ENTRIES PROVIDED:
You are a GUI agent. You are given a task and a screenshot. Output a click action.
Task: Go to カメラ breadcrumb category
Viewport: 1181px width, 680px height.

---

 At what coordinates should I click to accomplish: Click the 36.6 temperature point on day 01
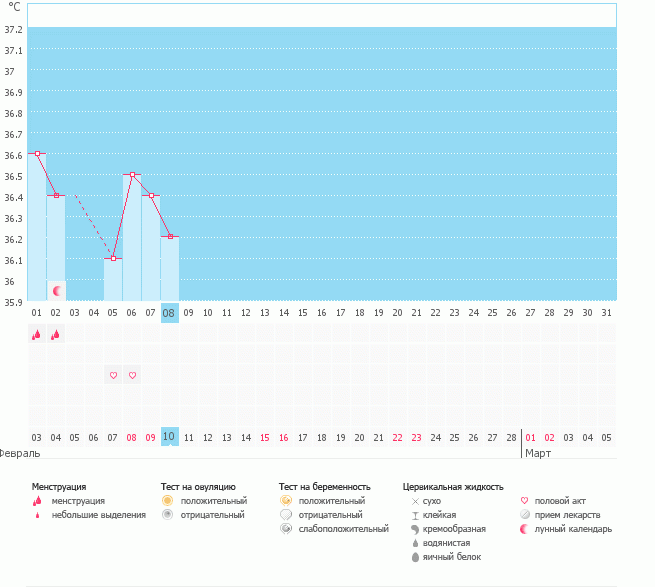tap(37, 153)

WHAT YOU WILL DO: Above are the entries. Copy exactly the part that opens with the line containing "You are a GUI" and closes with the line containing "Viewport: 1181px width, 680px height.", and no more.

SOLUTION FOR THIS PROBLEM:
You are a GUI agent. You are given a task and a screenshot. Output a click action.
Task: Go to カメラ breadcrumb category
Viewport: 1181px width, 680px height.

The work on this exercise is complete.